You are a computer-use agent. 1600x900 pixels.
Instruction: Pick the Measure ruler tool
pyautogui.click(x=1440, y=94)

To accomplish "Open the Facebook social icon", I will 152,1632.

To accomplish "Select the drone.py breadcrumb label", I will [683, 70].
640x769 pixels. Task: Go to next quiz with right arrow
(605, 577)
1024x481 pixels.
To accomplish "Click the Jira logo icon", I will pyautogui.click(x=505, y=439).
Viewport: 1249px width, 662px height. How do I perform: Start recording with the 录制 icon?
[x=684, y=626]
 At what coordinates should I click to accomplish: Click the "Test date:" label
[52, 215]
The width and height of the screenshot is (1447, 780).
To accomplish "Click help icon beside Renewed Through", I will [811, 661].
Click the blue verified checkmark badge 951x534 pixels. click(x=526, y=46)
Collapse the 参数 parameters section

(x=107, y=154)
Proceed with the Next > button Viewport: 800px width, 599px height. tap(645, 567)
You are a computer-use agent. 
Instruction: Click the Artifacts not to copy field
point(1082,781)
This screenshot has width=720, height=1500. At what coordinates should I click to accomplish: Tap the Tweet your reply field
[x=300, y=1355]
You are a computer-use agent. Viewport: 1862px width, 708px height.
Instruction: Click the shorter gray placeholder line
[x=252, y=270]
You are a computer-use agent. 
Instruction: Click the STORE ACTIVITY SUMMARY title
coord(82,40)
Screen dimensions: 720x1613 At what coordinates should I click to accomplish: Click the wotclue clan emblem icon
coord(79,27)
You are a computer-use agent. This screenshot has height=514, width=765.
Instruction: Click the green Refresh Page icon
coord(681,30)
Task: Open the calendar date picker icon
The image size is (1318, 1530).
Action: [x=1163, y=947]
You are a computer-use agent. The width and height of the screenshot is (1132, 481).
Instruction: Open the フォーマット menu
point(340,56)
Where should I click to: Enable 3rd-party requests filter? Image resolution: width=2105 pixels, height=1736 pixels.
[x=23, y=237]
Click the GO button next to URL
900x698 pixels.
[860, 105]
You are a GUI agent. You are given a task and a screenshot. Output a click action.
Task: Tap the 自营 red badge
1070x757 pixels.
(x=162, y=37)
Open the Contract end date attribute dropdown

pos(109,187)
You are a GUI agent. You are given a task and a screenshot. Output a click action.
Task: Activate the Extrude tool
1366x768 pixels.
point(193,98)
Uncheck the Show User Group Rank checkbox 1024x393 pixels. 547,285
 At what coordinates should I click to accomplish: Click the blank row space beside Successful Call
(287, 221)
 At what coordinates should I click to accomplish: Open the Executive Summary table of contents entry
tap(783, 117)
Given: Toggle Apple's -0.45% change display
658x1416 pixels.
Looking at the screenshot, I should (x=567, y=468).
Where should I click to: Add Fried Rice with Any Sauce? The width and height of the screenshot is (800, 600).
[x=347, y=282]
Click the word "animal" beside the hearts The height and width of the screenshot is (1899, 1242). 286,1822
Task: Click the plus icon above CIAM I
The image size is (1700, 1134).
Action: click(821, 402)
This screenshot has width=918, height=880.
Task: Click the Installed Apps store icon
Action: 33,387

******************************

- Your instructions
Beginning at the line above with "You are a computer-use agent. This" and finishing at the line with "Task: Click the plus icon above CIAM I", return each line exactly and return nothing else.

- Problem solution
You are a computer-use agent. This screenshot has height=514, width=765.
Instruction: Click the green Refresh Page icon
coord(681,30)
Task: Open the calendar date picker icon
The image size is (1318, 1530).
Action: [x=1163, y=947]
You are a computer-use agent. The width and height of the screenshot is (1132, 481).
Instruction: Open the フォーマット menu
point(340,56)
Where should I click to: Enable 3rd-party requests filter? Image resolution: width=2105 pixels, height=1736 pixels.
[x=23, y=237]
Click the GO button next to URL
900x698 pixels.
[860, 105]
You are a GUI agent. You are given a task and a screenshot. Output a click action.
Task: Tap the 自营 red badge
1070x757 pixels.
(x=162, y=37)
Open the Contract end date attribute dropdown

pos(109,187)
You are a GUI agent. You are given a task and a screenshot. Output a click action.
Task: Activate the Extrude tool
1366x768 pixels.
point(193,98)
Uncheck the Show User Group Rank checkbox 1024x393 pixels. 547,285
 At what coordinates should I click to accomplish: Click the blank row space beside Successful Call
(287, 221)
 At what coordinates should I click to accomplish: Open the Executive Summary table of contents entry
tap(783, 117)
Given: Toggle Apple's -0.45% change display
658x1416 pixels.
Looking at the screenshot, I should (x=567, y=468).
Where should I click to: Add Fried Rice with Any Sauce? The width and height of the screenshot is (800, 600).
[x=347, y=282]
Click the word "animal" beside the hearts The height and width of the screenshot is (1899, 1242). 286,1822
Task: Click the plus icon above CIAM I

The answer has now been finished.